SUMMARY: looking for scanner with OCR capability

From: Timothy Jones (tim@boxhill.com)
Date: Thu Jul 09 1992 - 02:49:06 CDT


On June 30th I posted the following request for information:

> I'm looking for information on scanners and accompanying software with OCR
> cabilities that can connect to a Sun, most likely through the SCSI bus. Any
> pointers to products would be greatly appreciated. Please send via email to
> tim@boxhill.com and I'll post a summary if interest is sufficient.
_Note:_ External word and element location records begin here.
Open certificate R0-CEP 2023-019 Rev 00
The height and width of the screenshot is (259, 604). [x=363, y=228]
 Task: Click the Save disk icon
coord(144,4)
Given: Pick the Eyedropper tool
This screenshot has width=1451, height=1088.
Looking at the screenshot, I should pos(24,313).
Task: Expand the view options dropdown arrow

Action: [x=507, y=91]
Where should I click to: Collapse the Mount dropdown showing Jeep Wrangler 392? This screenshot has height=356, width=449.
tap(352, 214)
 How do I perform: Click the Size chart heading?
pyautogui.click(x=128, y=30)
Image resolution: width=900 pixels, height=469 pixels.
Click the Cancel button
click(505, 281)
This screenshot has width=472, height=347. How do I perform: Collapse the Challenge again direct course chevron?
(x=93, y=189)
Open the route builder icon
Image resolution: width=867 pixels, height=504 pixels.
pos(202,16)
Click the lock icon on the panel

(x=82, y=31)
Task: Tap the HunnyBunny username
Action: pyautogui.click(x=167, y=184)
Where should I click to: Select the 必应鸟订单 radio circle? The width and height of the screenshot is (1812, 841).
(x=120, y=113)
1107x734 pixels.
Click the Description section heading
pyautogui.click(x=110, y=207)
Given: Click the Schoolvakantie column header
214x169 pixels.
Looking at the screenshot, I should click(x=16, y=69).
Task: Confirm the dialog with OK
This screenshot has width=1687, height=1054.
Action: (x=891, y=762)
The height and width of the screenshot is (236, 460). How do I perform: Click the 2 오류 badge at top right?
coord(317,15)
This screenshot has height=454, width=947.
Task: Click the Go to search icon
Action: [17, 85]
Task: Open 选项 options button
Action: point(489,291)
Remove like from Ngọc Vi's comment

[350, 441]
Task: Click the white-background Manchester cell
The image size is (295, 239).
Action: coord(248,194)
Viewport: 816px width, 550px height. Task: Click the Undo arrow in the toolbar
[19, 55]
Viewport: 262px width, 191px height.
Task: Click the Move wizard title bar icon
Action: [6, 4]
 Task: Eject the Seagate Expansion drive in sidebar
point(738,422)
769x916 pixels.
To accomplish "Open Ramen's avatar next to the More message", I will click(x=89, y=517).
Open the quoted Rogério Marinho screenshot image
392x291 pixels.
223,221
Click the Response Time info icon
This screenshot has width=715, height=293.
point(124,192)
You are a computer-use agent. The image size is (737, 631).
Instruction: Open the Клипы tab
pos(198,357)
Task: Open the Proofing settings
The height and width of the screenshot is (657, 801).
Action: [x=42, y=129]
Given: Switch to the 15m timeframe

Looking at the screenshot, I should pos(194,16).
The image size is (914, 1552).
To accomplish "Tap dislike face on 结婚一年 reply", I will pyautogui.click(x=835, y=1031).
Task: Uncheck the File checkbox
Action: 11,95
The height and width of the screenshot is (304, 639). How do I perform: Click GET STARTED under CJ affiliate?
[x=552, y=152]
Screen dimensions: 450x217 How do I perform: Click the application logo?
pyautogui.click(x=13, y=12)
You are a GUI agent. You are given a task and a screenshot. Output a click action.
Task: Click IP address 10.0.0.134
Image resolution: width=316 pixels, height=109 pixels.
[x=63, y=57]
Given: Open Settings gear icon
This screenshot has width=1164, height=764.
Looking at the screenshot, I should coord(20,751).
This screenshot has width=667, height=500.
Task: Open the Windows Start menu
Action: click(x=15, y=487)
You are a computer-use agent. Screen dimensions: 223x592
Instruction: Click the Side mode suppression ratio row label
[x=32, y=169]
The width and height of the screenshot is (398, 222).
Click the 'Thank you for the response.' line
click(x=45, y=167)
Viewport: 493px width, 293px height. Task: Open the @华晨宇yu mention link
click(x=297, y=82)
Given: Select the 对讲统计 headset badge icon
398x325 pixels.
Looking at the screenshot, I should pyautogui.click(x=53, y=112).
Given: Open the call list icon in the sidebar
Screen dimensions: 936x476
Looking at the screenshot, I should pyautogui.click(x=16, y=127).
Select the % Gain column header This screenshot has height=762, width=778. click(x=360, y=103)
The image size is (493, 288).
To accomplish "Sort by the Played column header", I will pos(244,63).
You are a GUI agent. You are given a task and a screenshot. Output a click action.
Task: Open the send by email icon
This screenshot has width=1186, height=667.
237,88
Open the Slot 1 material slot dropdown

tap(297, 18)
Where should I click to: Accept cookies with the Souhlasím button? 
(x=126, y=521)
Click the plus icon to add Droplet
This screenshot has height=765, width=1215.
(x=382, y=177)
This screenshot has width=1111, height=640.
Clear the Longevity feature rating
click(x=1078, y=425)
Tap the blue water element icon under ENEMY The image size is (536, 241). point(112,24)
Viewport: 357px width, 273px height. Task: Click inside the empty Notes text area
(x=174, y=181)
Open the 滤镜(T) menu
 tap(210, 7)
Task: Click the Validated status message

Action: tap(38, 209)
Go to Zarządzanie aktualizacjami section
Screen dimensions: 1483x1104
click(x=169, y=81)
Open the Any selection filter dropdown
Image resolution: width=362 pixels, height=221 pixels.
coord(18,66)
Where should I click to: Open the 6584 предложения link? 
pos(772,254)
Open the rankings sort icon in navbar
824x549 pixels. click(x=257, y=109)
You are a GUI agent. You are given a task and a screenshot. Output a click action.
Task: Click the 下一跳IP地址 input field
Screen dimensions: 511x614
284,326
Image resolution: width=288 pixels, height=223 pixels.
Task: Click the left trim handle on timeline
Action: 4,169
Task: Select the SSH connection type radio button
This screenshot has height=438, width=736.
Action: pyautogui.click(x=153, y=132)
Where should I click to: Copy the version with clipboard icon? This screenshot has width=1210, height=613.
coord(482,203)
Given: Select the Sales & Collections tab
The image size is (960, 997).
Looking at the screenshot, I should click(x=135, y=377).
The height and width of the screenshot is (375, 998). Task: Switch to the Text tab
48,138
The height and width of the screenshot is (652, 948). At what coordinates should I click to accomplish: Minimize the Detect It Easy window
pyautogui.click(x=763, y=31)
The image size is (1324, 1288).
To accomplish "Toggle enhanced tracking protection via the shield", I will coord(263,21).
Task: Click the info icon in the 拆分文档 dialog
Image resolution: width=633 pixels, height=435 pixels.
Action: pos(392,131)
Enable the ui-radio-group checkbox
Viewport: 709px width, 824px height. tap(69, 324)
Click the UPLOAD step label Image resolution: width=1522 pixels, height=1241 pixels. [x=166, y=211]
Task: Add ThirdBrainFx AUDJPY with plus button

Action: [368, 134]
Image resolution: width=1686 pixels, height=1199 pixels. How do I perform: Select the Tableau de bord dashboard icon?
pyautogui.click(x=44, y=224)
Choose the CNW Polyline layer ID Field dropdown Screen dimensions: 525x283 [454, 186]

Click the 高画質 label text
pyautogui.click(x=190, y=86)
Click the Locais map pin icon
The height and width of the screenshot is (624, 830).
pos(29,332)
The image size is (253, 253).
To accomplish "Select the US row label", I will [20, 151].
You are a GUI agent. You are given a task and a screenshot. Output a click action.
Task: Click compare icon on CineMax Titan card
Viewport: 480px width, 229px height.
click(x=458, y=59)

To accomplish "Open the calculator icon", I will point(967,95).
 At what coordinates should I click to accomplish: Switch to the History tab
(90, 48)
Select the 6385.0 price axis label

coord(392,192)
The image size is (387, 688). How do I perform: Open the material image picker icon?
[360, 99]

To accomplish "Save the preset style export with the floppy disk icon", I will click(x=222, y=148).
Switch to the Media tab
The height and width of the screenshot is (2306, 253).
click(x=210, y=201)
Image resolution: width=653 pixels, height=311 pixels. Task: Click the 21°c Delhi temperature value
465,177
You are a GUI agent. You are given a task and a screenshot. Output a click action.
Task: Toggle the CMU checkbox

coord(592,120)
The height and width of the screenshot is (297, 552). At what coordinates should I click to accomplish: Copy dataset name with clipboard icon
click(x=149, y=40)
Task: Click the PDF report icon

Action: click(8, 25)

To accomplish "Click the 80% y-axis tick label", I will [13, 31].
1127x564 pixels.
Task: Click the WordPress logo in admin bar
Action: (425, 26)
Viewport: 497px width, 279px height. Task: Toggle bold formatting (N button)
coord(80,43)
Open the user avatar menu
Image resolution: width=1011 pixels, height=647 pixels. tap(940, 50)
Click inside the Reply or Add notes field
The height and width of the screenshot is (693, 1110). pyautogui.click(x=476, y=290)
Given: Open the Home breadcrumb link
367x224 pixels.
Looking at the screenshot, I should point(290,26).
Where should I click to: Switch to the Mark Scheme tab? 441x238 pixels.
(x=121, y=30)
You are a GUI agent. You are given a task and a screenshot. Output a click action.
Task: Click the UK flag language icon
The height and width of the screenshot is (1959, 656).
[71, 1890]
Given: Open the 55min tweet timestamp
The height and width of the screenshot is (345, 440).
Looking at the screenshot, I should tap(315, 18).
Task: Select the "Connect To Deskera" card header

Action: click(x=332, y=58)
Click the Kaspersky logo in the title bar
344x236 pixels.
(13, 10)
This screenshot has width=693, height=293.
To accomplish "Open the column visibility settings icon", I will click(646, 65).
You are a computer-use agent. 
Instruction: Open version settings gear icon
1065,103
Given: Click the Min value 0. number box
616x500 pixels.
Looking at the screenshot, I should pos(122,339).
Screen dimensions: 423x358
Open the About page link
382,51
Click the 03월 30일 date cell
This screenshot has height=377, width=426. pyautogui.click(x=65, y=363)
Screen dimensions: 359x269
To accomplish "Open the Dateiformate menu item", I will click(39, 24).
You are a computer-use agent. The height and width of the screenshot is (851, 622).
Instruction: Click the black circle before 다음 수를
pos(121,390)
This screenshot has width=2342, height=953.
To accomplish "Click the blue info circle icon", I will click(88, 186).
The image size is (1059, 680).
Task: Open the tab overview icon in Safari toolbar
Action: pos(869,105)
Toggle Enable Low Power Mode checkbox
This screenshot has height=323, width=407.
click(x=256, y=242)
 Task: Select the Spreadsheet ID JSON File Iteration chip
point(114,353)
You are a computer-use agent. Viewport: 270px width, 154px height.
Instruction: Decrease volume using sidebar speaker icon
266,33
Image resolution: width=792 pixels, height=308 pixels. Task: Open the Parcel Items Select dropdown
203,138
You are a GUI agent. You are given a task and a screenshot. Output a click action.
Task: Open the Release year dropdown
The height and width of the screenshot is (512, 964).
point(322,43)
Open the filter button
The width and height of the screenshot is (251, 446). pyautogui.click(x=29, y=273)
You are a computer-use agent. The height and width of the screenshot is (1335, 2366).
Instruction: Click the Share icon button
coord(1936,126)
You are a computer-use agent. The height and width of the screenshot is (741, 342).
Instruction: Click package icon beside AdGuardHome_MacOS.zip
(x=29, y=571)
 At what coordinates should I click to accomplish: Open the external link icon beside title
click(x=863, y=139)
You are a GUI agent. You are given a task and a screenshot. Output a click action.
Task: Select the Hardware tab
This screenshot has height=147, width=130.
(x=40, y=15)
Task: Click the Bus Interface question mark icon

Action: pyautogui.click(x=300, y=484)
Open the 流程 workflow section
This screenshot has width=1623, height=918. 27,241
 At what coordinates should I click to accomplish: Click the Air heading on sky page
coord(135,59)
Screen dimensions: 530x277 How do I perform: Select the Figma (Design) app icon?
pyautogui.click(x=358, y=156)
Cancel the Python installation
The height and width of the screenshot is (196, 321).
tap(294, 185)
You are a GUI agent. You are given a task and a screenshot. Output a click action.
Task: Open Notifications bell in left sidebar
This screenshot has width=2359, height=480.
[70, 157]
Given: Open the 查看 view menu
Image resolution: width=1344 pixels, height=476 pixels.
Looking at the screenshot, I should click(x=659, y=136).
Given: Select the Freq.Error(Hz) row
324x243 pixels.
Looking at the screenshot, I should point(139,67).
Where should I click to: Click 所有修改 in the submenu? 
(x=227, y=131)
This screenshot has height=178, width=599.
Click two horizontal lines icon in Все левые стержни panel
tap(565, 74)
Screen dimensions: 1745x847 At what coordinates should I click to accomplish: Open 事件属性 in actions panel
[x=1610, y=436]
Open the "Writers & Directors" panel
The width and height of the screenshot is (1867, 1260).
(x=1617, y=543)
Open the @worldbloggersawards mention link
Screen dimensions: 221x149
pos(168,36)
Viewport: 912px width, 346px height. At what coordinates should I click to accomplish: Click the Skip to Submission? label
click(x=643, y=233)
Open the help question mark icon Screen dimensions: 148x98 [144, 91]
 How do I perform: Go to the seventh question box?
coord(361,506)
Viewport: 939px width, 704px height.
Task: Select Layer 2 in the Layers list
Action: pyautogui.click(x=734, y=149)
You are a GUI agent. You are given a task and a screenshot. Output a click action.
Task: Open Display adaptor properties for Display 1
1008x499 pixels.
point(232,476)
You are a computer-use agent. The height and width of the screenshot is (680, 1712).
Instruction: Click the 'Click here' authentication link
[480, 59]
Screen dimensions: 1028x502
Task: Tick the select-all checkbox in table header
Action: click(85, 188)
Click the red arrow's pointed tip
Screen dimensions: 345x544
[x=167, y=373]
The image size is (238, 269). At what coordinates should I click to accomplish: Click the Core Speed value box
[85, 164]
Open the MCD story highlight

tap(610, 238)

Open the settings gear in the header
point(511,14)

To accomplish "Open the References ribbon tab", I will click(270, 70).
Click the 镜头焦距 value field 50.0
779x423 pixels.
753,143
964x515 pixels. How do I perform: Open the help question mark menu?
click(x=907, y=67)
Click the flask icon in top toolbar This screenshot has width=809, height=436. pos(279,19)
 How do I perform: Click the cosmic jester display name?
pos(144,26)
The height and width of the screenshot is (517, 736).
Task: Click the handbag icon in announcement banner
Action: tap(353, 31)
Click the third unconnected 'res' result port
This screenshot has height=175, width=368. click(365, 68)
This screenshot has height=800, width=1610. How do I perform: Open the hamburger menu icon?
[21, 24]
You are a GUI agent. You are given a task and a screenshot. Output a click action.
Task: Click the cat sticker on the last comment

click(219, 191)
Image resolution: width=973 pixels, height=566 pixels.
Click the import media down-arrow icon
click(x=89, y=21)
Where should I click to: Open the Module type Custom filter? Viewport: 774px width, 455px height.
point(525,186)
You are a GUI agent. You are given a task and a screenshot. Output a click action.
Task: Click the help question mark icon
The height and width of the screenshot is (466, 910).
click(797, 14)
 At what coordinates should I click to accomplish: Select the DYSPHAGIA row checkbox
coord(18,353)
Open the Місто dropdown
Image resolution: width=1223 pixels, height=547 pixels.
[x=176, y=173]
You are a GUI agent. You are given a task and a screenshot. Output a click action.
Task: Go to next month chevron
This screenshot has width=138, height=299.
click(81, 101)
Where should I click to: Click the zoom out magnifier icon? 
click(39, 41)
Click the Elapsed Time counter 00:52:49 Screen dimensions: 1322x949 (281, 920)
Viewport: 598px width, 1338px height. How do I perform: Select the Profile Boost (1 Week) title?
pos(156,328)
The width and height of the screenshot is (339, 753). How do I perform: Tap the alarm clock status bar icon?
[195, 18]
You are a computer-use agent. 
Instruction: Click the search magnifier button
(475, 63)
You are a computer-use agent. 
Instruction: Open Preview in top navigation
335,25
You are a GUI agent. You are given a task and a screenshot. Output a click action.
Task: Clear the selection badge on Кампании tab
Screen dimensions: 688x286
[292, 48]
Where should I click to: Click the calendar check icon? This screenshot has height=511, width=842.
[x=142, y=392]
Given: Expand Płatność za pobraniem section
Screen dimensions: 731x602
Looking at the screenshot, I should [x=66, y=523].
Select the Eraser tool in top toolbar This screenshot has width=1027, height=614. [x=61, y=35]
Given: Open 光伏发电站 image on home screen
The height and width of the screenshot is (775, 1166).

The overwhelming winner in terms of general quality was the Xerox ScanWorx.
Unfortunately, it's also the overwhelmingly most expensive (in the $20K
ballpark).

Other recommendations included PerfectScan software (although it wasn't clear
that they supported OCR) with a Microtek scanner, Calera Recognition Systems
and Apunix.

Thanks to the following people for taking the time to respond.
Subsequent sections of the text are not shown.